▸ TASK TO CARRY OUT
From the line that includes "Instruction: Focus the" to the last line of the records that follow, copy every line exactly and nothing more, omitting pictures.

|---|

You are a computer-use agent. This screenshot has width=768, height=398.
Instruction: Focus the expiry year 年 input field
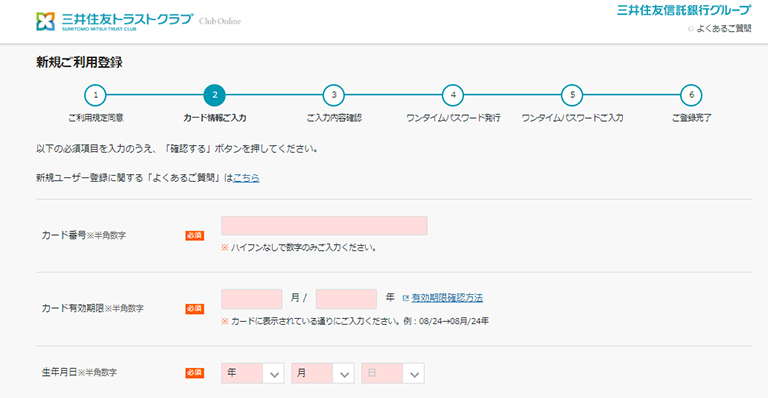[x=346, y=299]
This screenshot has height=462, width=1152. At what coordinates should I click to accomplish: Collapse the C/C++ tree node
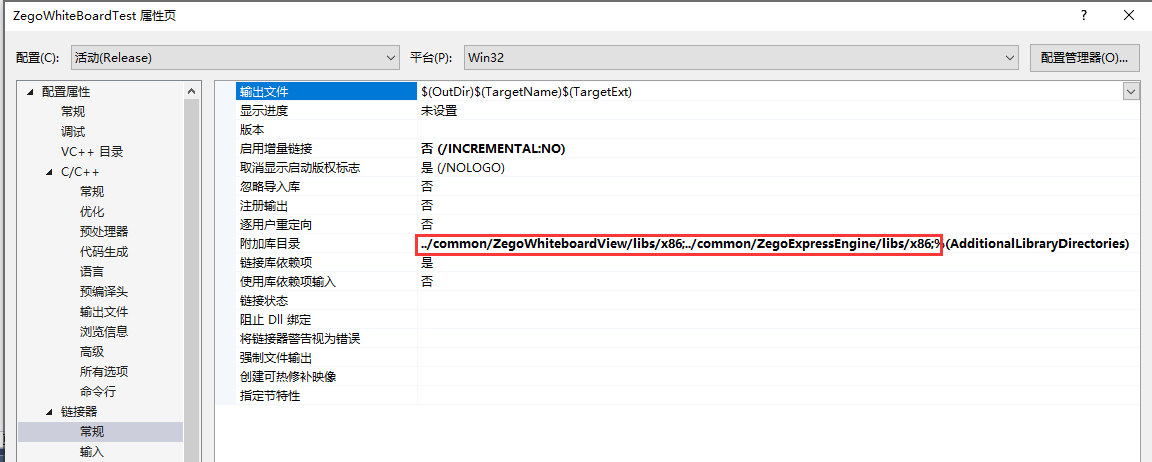point(50,172)
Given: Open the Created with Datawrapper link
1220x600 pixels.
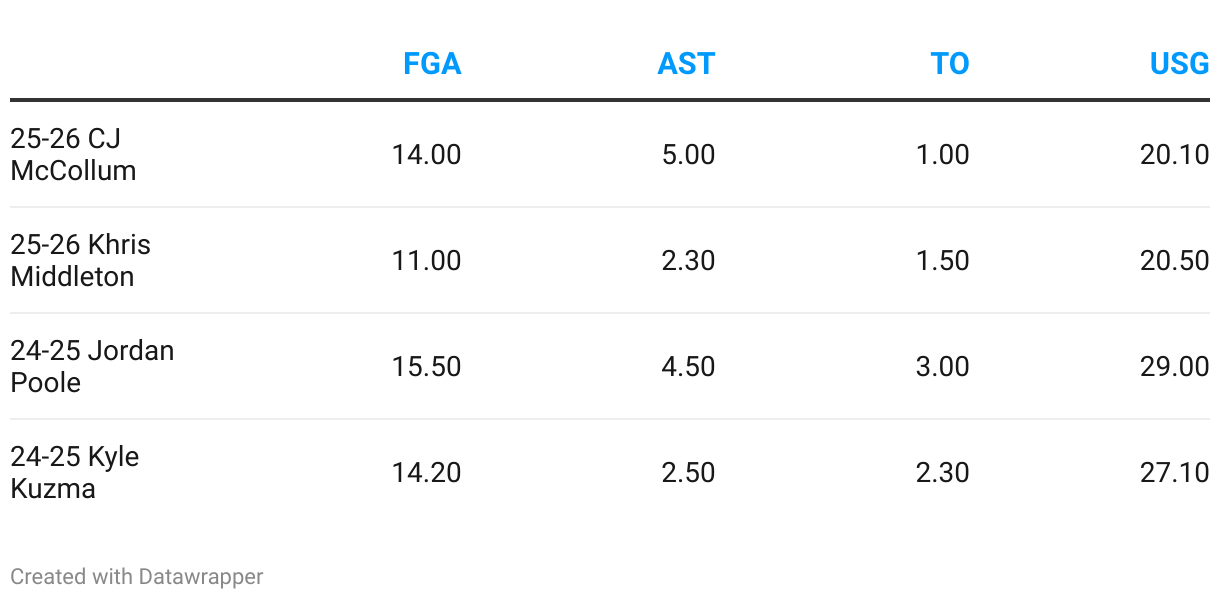Looking at the screenshot, I should coord(137,577).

|---|

▸ ANSWER TO THIS TASK
Instruction: Focus the expiry year 年 input field
[x=346, y=299]
This screenshot has height=462, width=1152. At what coordinates should I click to accomplish: Collapse the C/C++ tree node
point(50,172)
Given: Open the Created with Datawrapper link
1220x600 pixels.
Looking at the screenshot, I should coord(137,577).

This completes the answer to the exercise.